═════ Task inputs

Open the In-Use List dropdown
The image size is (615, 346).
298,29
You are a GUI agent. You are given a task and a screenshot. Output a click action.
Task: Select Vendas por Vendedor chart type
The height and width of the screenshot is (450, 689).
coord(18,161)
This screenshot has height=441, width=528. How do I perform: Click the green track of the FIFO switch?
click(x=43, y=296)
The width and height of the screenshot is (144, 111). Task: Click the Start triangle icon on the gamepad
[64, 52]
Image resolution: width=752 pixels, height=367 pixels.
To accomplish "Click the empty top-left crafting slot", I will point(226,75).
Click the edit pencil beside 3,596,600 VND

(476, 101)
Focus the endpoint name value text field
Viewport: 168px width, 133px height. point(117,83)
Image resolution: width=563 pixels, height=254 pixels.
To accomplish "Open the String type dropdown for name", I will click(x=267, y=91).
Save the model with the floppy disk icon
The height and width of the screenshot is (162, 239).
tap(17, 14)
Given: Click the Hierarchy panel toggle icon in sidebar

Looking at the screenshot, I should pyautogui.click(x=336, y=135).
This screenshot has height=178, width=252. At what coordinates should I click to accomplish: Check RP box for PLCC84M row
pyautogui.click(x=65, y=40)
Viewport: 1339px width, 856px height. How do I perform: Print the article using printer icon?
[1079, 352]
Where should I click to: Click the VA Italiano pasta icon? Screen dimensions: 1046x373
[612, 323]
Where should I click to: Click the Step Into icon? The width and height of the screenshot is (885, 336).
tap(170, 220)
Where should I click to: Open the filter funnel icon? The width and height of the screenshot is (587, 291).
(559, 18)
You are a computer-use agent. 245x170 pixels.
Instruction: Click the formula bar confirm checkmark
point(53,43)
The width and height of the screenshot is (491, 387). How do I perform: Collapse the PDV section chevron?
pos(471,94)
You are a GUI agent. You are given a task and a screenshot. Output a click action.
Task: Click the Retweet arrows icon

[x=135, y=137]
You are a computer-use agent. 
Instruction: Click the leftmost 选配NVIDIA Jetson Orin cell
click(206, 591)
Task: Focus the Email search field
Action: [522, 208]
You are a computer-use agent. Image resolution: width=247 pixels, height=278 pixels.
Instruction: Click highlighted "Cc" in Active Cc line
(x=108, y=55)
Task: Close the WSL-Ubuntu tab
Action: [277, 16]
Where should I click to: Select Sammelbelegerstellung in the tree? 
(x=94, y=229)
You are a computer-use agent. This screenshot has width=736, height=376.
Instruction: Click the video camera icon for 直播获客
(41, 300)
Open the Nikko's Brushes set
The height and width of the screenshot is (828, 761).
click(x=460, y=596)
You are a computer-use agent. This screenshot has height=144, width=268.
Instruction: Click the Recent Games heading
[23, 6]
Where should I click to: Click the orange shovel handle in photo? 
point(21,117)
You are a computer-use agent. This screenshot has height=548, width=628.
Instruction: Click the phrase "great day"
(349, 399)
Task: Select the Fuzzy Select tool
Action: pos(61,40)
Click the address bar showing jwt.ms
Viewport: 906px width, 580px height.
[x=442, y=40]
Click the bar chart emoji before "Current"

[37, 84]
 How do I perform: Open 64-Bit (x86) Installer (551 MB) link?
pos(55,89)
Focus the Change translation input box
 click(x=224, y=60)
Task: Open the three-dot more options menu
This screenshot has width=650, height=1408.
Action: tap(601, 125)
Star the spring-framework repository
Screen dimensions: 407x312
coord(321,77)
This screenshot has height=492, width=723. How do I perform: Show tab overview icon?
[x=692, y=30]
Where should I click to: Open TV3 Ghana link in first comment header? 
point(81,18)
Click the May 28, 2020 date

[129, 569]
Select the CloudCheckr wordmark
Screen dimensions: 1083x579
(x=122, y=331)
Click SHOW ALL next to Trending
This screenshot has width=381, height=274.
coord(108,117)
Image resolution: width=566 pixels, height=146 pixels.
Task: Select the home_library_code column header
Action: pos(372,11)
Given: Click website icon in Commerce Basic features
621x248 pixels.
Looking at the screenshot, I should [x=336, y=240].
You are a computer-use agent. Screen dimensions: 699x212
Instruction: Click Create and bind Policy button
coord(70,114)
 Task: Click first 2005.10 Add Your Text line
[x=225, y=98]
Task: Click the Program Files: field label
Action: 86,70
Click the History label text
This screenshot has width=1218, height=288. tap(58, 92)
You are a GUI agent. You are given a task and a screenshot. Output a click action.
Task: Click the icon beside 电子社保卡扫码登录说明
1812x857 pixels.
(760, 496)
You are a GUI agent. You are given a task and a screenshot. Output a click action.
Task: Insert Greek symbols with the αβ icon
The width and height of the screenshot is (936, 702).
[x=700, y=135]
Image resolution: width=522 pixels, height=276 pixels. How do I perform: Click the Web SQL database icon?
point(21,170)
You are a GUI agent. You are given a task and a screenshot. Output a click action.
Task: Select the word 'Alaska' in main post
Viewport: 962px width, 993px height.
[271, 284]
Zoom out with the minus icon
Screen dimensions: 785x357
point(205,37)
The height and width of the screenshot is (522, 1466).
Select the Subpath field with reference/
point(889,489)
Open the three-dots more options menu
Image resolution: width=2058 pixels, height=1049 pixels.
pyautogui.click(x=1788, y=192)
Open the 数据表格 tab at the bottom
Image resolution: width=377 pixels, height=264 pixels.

══════════

(Exercise objective):
In the entries, how many lines include the string "type"? Only the number should be given.

(Written answer):
2